Provided data:
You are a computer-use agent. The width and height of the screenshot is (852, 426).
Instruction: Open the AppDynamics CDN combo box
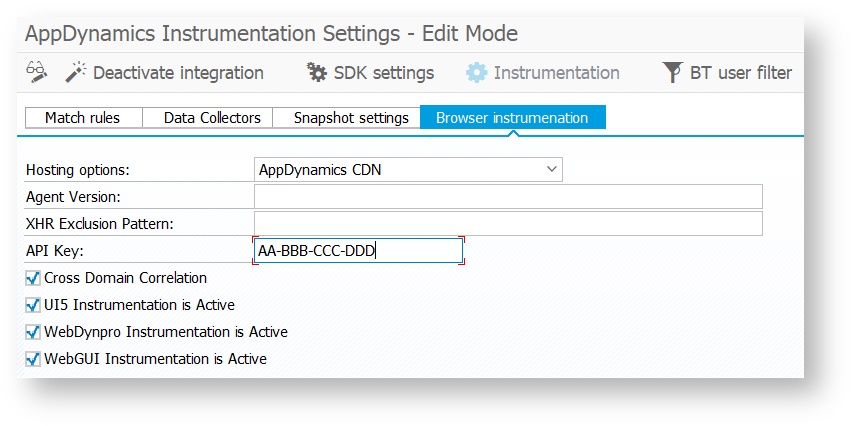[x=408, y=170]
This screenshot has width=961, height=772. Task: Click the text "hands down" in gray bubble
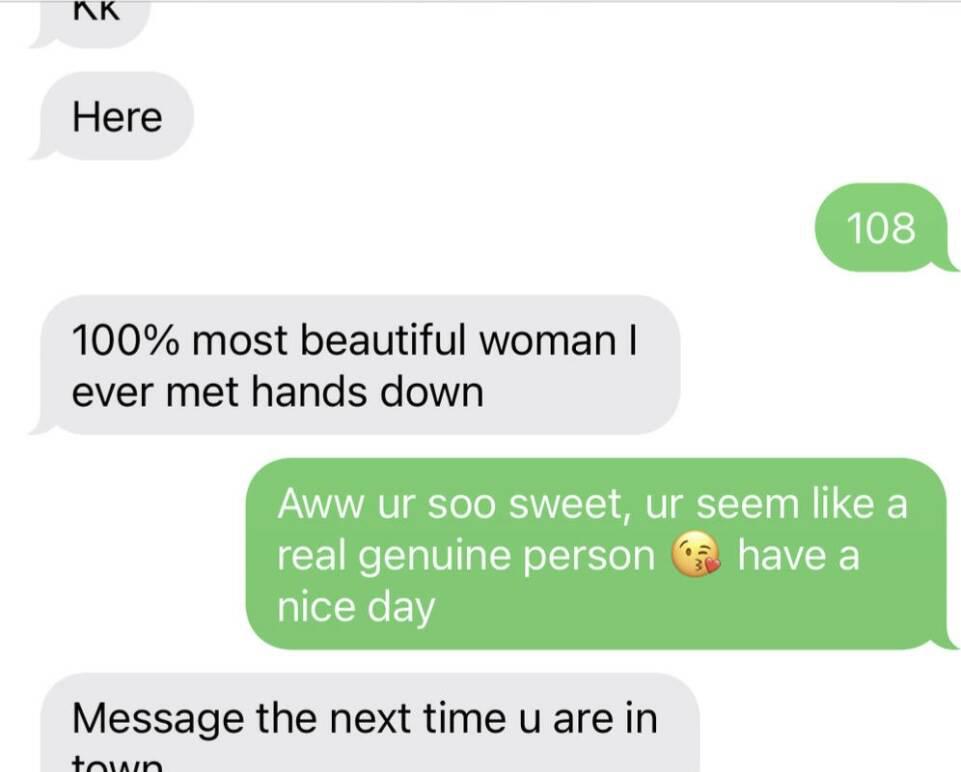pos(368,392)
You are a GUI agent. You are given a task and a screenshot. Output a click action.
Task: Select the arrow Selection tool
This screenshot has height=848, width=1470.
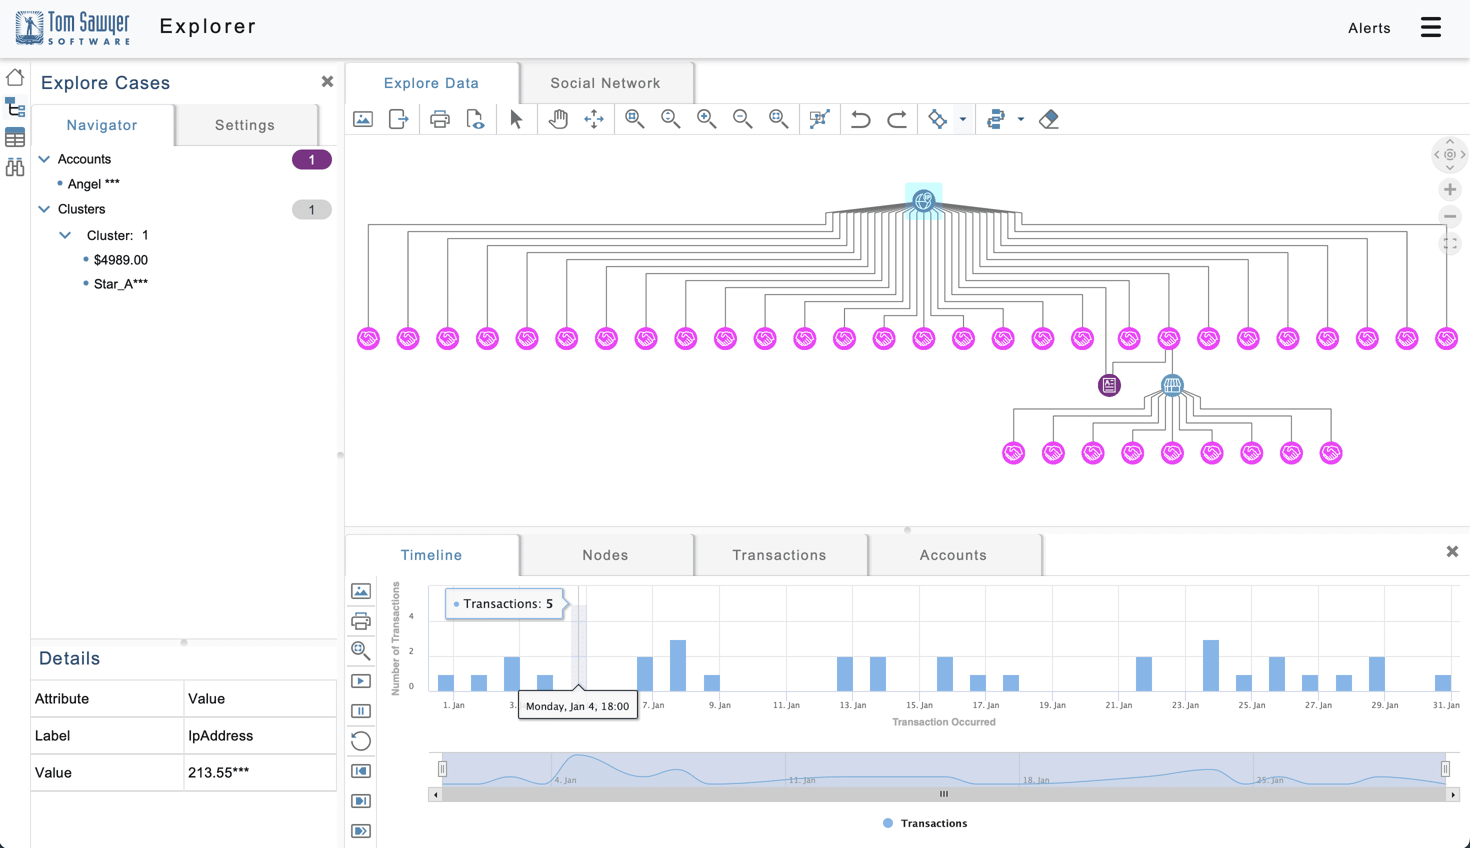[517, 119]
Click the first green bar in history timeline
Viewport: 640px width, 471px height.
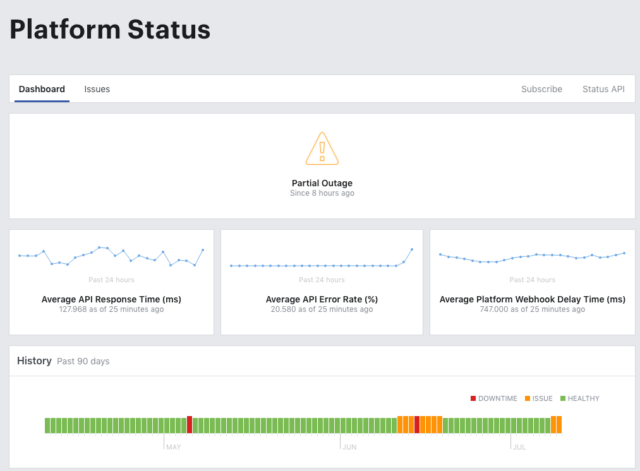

* * *

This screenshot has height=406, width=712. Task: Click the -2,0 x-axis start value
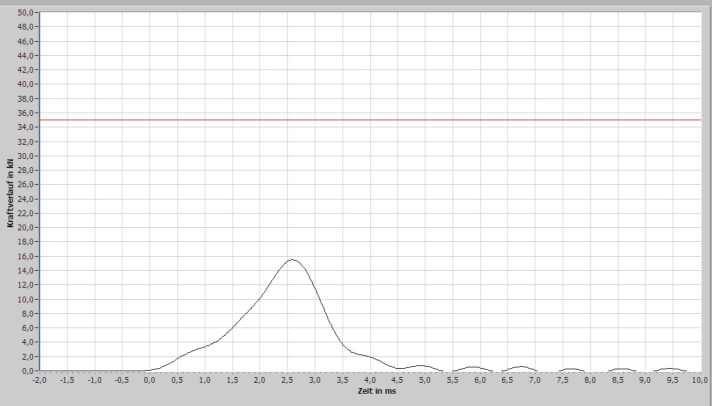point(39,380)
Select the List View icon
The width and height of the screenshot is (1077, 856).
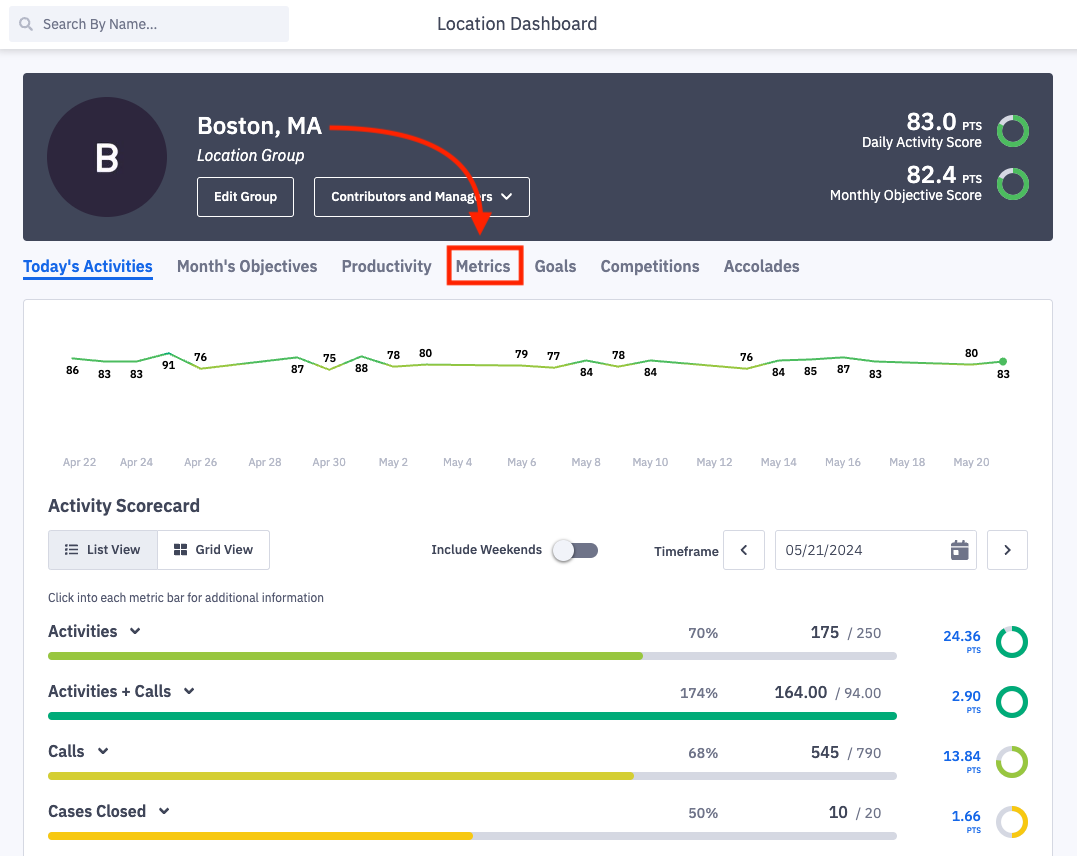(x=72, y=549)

--

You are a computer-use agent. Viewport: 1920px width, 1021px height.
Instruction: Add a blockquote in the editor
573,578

What you need to do: Where a line of the data contains "computer", include it in the tally, and answer with the tally alone.

Task solution: 2